By the end of the year, Intentionality shifted to the journey and vision of my family life and future. Was our move to Washington intentional? Yes and no. You don’t move 800 miles from your home of 40 years by accident. We, as a family, felt that California no longer served us and we needed new surroundings to continue to thrive. So we had good intentions for our move, but we could have been more intentional about it. The details and whys of our move are a subject for many other posts (it’s amazing how much can happen, and how much learning can happen in 5 short months!). Suffice it to say, it has been really hard, and full of learning.

2017 see-sawed me to too little. 2018 overcompensated (unintentionally, ironically) to too much.

So 2019. Optimalism. Enough.

To explain this kooky idea further, I have to go back to Minimalism. I watched that documentary about the Minimalists on Netflix two years ago, and since then, I’ve dreamed of that ideal “minimalist lifestyle”. The spare lines, the clean floors, the single suitcase that takes me around the world.

But over the last two years of my chaotic, messy, real life, I’ve recognized that there’s something of an all-white-walls-and-no-furniture vibe to the concept of Minimalism, an aura of deprivation. (Just search minimalism on Pinterest and you’ll see what I mean!) It’s not that I haven’t tried to cultivate the spareness and barrenness-- I’ve decluttered a LOT over the last two years: moving from the 3600 square foot house we shared with my mom, to a 1500 square foot house (that we were also planning to share with my mom), to an 800 square foot apartment takes a LOT of purging.
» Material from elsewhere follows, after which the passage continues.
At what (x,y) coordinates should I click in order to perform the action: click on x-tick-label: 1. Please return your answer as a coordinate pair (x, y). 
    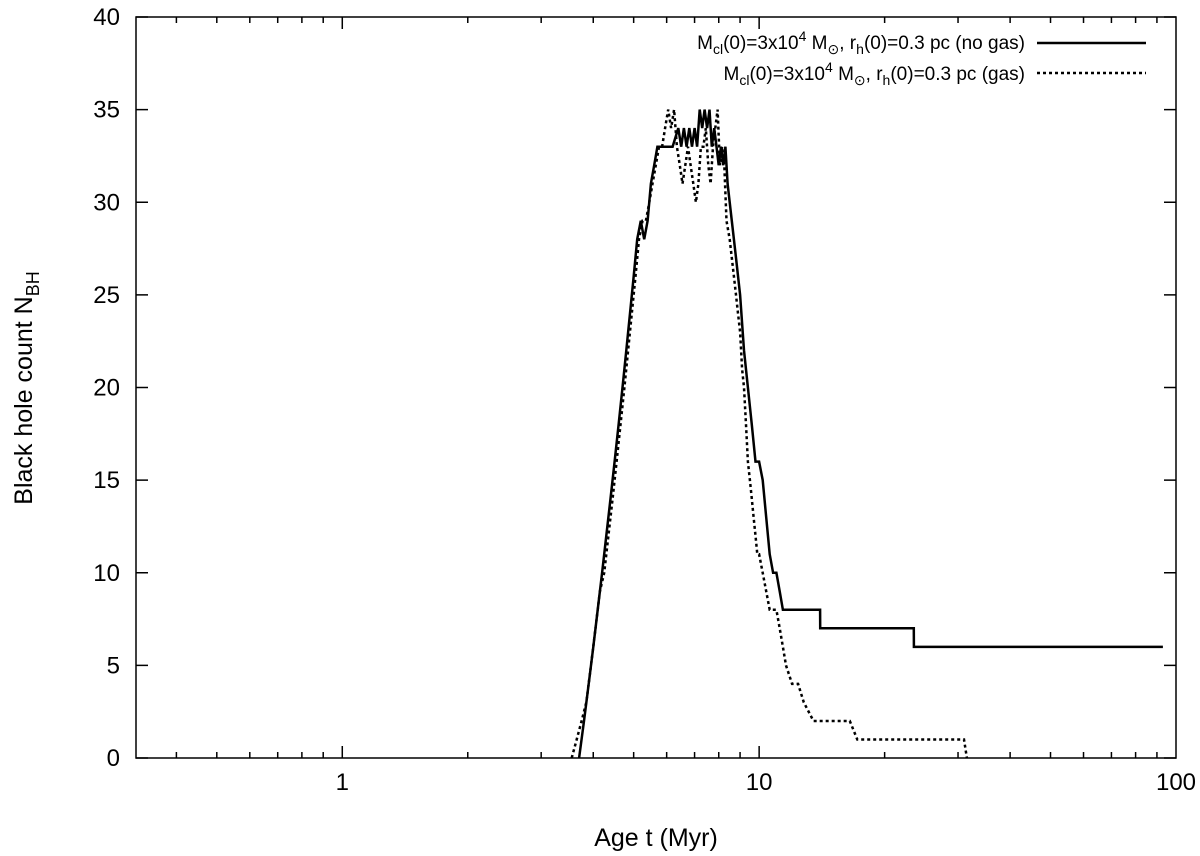
    Looking at the image, I should click on (342, 782).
And it has felt great, overall. My mind is clearer without things covering every surface. Yet I still feel like a failed minimalist because the trips to Goodwill continue.

Decluttering has not materialized as the end point of my minimalist journey. Instead, decluttering has become merely a point in a cycle: de-clutter, feel better, re-clutter, feel frustrated, de-clutter again. I now recognize in the the flow of things into and out of my life that the underlying ocean of me remains the same. There is a lack somewhere, that has not been addressed. A sense of deprivation or discomfort that I have sought to fill with new things. Our consumerist-driven culture constantly bombards us with the message that we can solve all of our problems with money. So as I have felt the discomfort of being in my own skin, I have turned to the comfortable habit of trying to find some thing that will alleviate that discomfort and make me a happy, better person.

The problem is, though, that things have only the meaning we assign to them: things are inherently just inanimate objects that take space and cost money and life energy to produce, procure and purge.

Where “minimalism” can suggest the deprivation of surviving with the absolute minimum amount of life, “Optimalism” suggests the best and most favorable amount. Enough.

In her book Your Money or Your Life, Vicky Robin compares the idea of “enough” to the difference between eating mindfully to the point of satisfaction and overeating to excess. Eating mindfully to satisfaction is energizing and fueling. Overeating to excess is exhausting and overwhelming, to health and mind.

Like mindful eating, Optimalism is an internal state -- a point of internal balance and contentment without excess. Every person’s point of enough and satisfaction with life (work, food, play, things, time) is different-- some of us need more “stuff” to feel satisfied, some need less. It is the mindful, internal barometer that has to decide.

So this is the year I cultivate Optimalism: enough.

What are your New Year’s rituals? Do you set a theme or resolutions? How do you keep yourself accountable?